18 Data Security Experts Reveal the Best Practices & Tools for Data-Centric Audit and Protection (DCAP)
A term used by Gartner to describe data-centric security, data-centric audit and protection is often referred to as simply DCAP. DCAP's focus is on data classification, sensitive data storage, data security governance, monitoring and auditing, and, of course, protecting sensitive data from unauthorized access. The practice of data-centric audit and protection is growing in popularity among highly regulated industries. For instance, DCAP is used in the healthcare industry to apply more stringent data protection to the most sensitive data, patient health information, or PHI. The U.S. Department of Defense is also eyeing data-centric audit and protection solutions to better label and control access to sensitive information.

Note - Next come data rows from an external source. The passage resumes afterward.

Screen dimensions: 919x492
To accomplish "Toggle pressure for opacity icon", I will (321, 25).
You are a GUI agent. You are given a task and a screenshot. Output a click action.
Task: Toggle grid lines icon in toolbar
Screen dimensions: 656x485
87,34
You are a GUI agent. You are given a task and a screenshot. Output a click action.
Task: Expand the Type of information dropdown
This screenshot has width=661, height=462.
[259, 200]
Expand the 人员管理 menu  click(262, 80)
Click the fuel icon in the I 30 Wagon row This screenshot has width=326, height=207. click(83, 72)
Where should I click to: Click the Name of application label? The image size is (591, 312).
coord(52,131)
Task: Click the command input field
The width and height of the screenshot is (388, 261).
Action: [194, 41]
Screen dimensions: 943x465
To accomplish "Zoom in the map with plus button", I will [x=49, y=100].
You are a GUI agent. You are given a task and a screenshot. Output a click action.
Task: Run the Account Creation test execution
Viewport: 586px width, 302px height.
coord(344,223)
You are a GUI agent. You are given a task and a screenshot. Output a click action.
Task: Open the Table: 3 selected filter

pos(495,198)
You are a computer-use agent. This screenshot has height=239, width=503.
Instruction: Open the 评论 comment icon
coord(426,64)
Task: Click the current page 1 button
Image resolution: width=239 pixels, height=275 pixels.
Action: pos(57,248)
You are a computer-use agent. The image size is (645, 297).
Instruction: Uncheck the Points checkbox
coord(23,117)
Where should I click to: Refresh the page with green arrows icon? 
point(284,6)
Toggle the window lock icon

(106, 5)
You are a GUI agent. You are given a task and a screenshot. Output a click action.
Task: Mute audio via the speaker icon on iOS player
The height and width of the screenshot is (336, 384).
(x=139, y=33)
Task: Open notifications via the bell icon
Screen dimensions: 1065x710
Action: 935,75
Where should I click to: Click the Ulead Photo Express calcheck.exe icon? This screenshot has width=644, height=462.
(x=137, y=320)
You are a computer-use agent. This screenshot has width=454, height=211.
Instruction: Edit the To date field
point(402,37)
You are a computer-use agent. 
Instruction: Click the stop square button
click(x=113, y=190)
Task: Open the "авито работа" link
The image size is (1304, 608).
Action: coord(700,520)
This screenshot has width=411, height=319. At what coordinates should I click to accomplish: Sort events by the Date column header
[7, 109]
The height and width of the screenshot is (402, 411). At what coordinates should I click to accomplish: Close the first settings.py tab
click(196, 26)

But DCAP isn't only useful for companies facing strict regulatory compliance requirements; companies of all stripes can benefit from putting data, and data classification, at the center of their security policies. Given its multi-faceted, data-centered approach, effective DCAP means making use of sophisticated tools and employing best practices to apply the right data security policies to the right data throughout your organization. To help companies identify the right tools and implement DCAP effectively, we reached out to a panel of data security pros and asked them to answer this question:
"What are the best practices and tools for Data Centric Audit and Protection (DCAP)?"
Meet Our Panel of Data Security Experts:
Read on to find out what best practices and tools you should be taking advantage of for Data Centric Audit and Protection.
Danny Sandwell is responsible for the strategy, messaging, and strategic alliances for erwin. His experience includes various roles in data administration, database design, business intelligence, metadata management, and application development.
"Many incidents where IT security protections and controls fail to..."
Keep sensitive customer data or IP private are the result of not having put in place an ecosystem for understanding the context of data that makes true data governance possible. It's only when you know all the aspects of data, from its location to how it's used, that the organization can secure and privatize relevant assets as part of a data governance plan that encompasses everything from policies to culture.
A strong data governance practice gives businesses the needed visibility into their data, what they're collecting, why they're collecting it, who can access it, where it's stored, how it's used, and more. This visibility can help protect data because knowing what you have, how it's used, and where it is helps improve data protection.
But data governance is more than protecting data (and by extension, your reputation). It is, when done well, a practice that permeates the organization. Integrating your data governance strategy with your enterprise architecture, for example, helps you define application capabilities and interdependencies within the context of your overall strategy. It also adds a layer of protection for data beyond your Level 1 security (the passwords, firewalls, etc., we know are vulnerable).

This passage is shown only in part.